EXERCISE DETAILS: Each line in the records below that has the word "agent" should be copied.

|---|

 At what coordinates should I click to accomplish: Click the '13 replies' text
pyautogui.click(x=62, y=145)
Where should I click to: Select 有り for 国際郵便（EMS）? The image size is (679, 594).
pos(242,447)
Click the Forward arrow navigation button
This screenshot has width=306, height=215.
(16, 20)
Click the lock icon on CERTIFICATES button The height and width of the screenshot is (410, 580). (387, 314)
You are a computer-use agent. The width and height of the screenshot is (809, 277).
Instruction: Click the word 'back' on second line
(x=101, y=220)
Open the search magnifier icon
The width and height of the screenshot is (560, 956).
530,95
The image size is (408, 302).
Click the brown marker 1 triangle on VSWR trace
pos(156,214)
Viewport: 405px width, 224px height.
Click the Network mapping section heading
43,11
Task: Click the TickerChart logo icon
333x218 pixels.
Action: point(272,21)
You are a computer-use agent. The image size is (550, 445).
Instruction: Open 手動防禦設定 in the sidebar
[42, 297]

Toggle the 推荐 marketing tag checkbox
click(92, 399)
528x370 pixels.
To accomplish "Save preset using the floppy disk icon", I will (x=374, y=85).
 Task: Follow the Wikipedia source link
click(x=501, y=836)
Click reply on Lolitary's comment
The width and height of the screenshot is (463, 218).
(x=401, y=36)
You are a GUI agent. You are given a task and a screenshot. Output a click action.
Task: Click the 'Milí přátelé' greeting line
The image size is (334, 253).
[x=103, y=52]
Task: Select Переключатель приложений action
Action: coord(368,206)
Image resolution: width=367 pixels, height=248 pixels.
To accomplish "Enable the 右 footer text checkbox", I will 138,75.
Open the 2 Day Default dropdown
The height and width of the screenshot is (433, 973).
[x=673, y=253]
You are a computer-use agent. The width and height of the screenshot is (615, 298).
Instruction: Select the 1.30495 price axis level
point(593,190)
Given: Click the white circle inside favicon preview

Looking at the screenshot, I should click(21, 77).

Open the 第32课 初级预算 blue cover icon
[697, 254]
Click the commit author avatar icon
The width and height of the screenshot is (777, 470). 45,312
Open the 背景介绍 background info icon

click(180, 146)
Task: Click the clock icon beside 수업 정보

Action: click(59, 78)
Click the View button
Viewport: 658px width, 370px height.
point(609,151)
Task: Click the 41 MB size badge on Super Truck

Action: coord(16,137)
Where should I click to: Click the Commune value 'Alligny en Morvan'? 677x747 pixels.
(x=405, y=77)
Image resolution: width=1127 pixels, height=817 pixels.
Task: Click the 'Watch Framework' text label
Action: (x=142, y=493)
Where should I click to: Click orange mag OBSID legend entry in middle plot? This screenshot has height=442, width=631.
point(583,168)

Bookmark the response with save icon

|---|

ANSWER TO THE EXERCISE:
You are a computer-use agent. The width and height of the screenshot is (809, 277).
You are a computer-use agent. The image size is (550, 445).
You are a GUI agent. You are given a task and a screenshot. Output a click action.
You are a computer-use agent. The width and height of the screenshot is (615, 298).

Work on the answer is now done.